▶ _PROBLEM STATEMENT_:
With the images removed, reproduce each entry below word for word.

(Saved data entries)
******

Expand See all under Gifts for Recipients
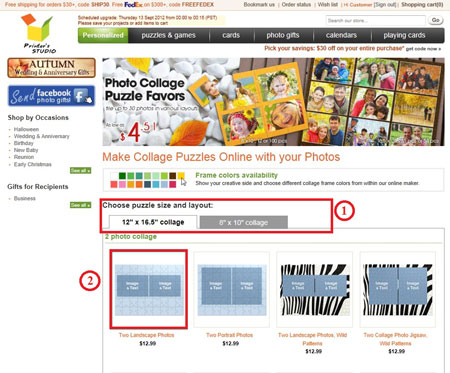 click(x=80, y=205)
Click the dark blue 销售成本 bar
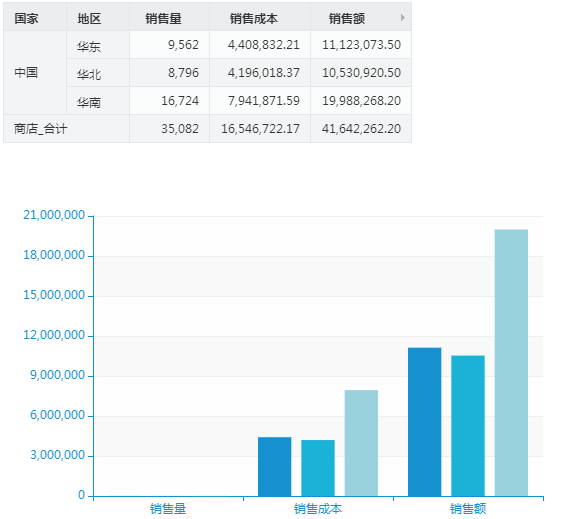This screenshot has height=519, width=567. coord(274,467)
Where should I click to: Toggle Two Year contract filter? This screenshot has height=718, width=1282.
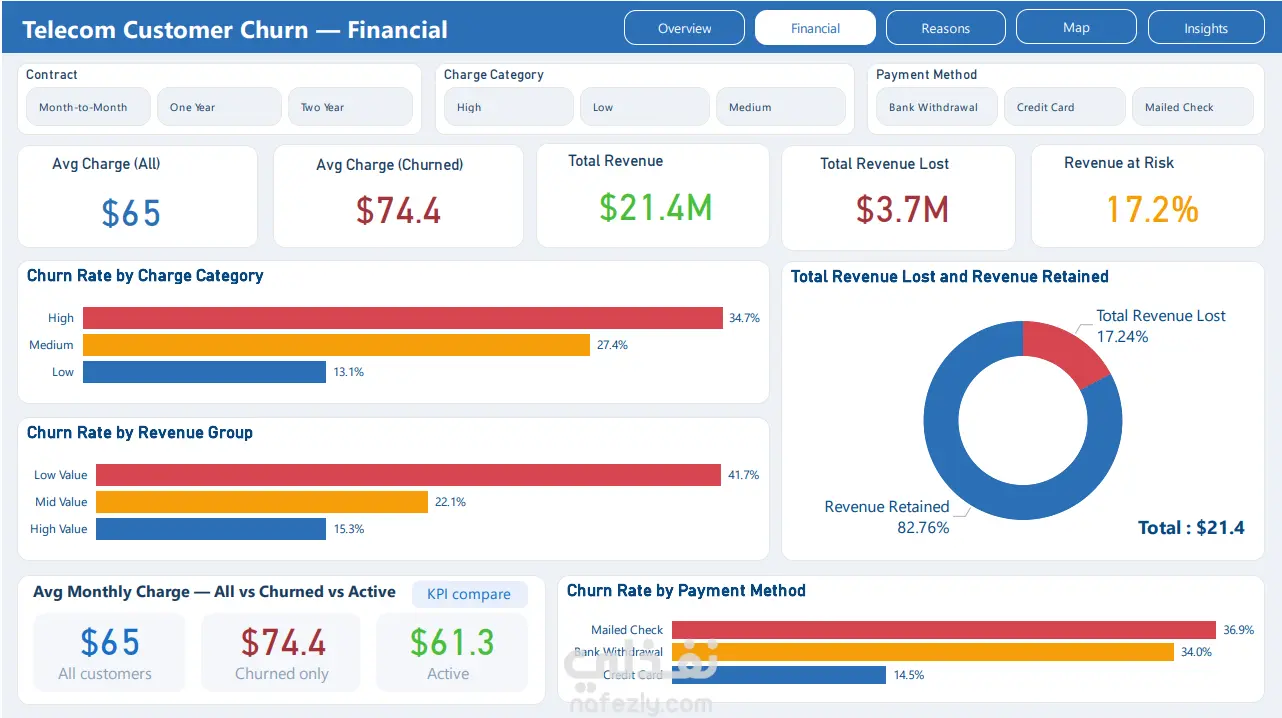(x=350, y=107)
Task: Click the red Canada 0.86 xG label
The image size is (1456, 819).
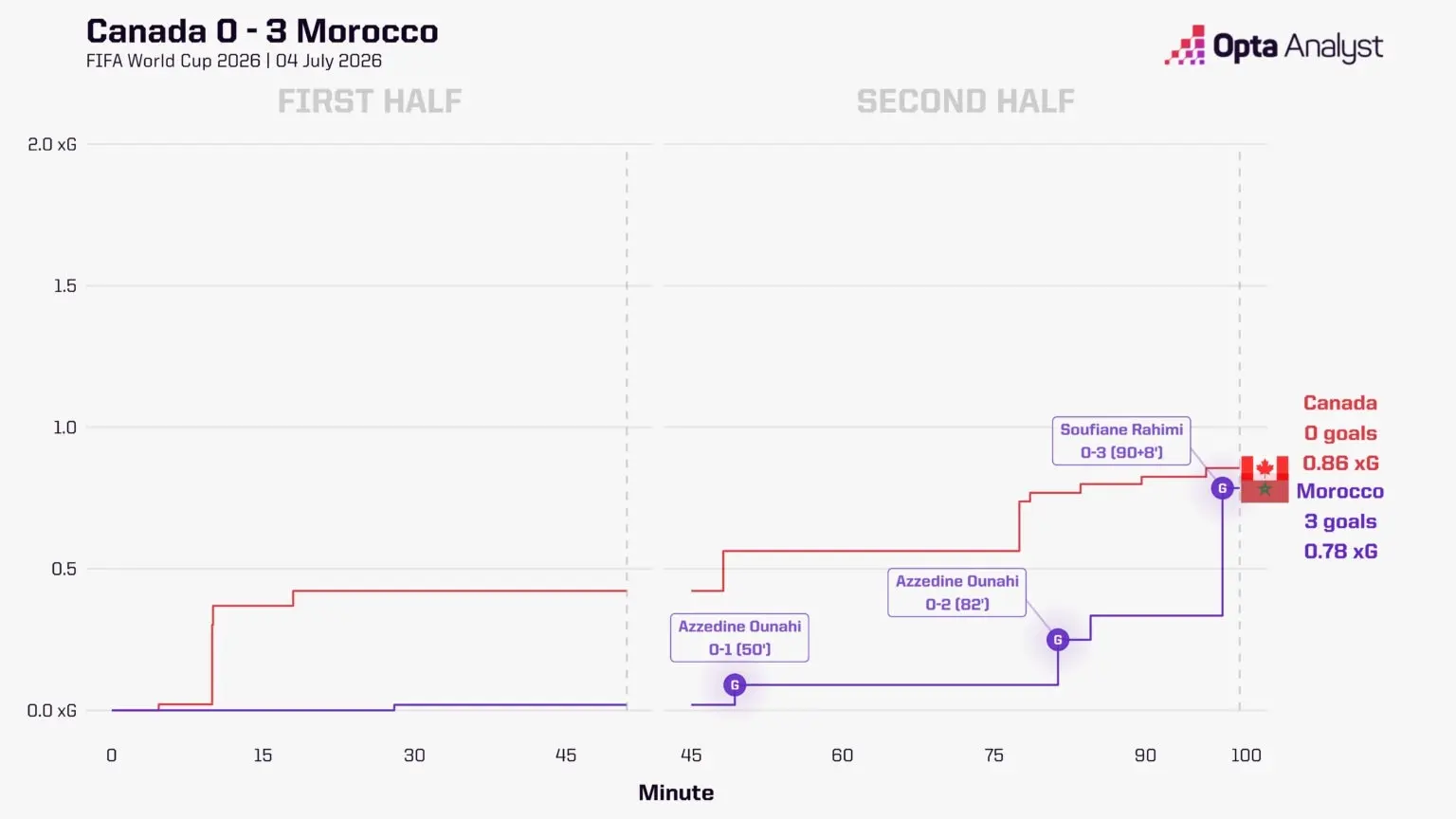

******

▶ _TASK OUTPUT_:
Expand See all under Gifts for Recipients
 click(x=80, y=205)
Click the dark blue 销售成本 bar
This screenshot has height=519, width=567. coord(274,467)
Where should I click to: Toggle Two Year contract filter? This screenshot has height=718, width=1282.
(x=350, y=107)
Task: Click the red Canada 0.86 xG label
The image size is (1456, 819).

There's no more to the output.